Nutritional analyses of quinoa have generally been conducted on desaponified quinoa. In one such test, Dahlin (1991) tested quinoa against high and low tannin sorghum, corn, wheat, rye, and proso millet. In the unprocessed (nonextruded) state, quinoa was found to be the most carbohydrate digestible of the seven crops. Dahlin states that this is probably due to the very high concentration of alpha-amylase in quinoa. Quinoa carbohydrates improved in digestibility when extruded at 25% feed moisture and a 100°/150°C initial/final food temperature, but unlike cereals, overall digestibility decreased with extrusion. Dahlin measured nitrogen solubility, a measure of biological value of protein. Nitrogen solubility was highest for quinoa and rye and ranged from 20.9 at pH 2.0 to 30.0 at pH 10.
Kleiman et al.(1972) evaluated oil from four species of the Chenopodiaceae and found most contained some unusual components. These are methyl cis-5-hexadecenoate (4.6 to 12%) and methyl 5-octadecenoate (1.1 to 1.2%). Kleiman et al. also observed quinoa oil to contain small amounts of 18:25,9 and 18:35,9,12. The majority of the oil, however was common to most seeds with oleic fatty acids composing 14 to 21% of the oil. Linoleic and linolenic fatty acids composed 53 to 57% and 3.5 to 7.8% respectively. These oil compositions are similar to those obtained from quinoa's distant relatives, spinach (Spinacea oleracea L.) and Russian thistle (Salsola pestifer).

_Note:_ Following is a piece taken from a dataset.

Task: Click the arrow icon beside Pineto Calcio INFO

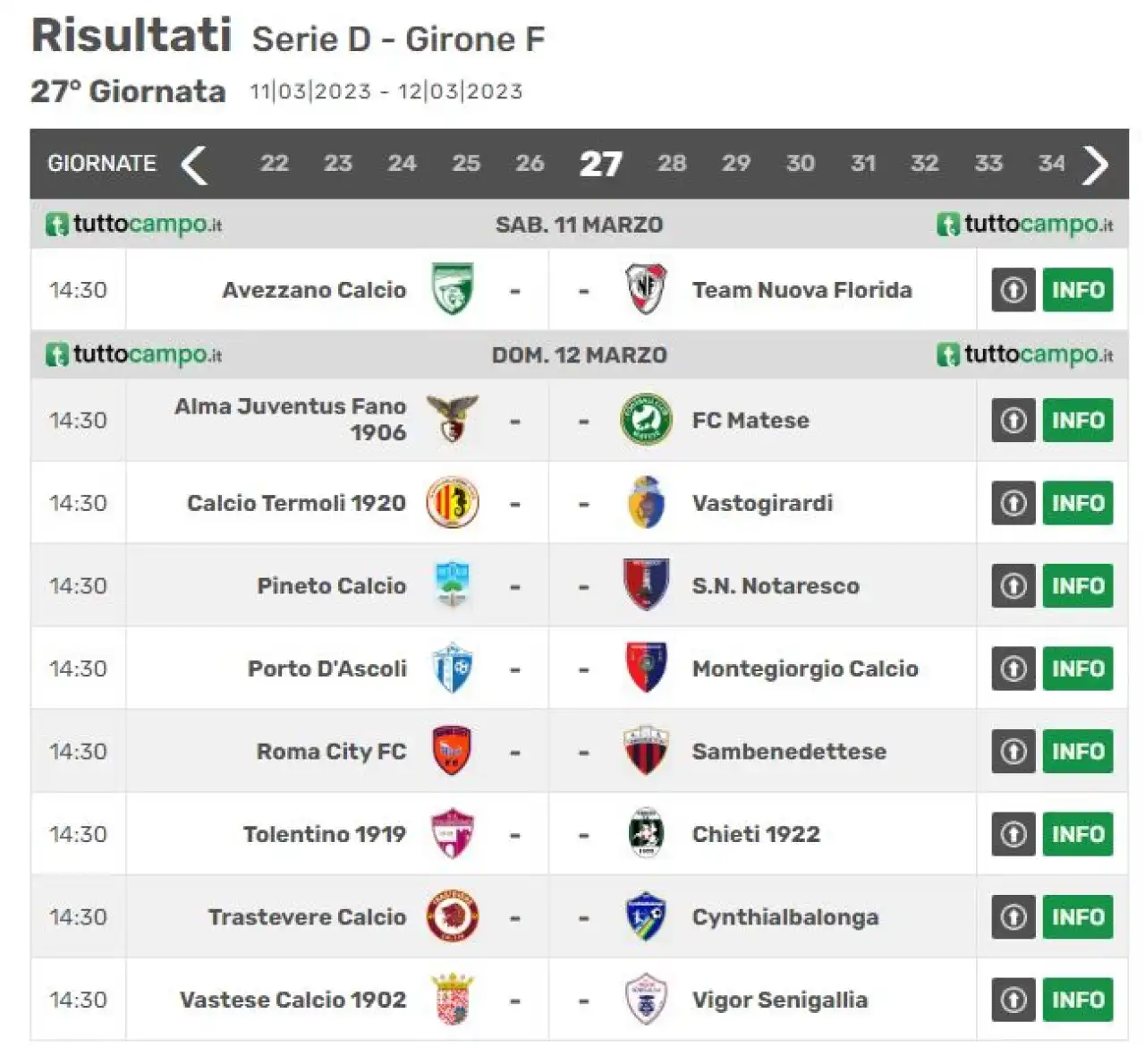Action: (x=1013, y=586)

The unusual components, methyl cis-5-hexadecenoate and methyl 5-octadecenoate occur in other plant species but are the highest in concentration in the Chenopodiaceae. Quinoa was unique among the four species in that it lacked methyl cis-5-hexadecenoate and methyl 5-octadecenoate in detectable amounts. Quinoa oil was composed of 31% oleic; 45% linoleic; and 2.7% linolenic fatty acids. The remainder of the oil was composed of 16, 20, and 22 carbon fatty acids.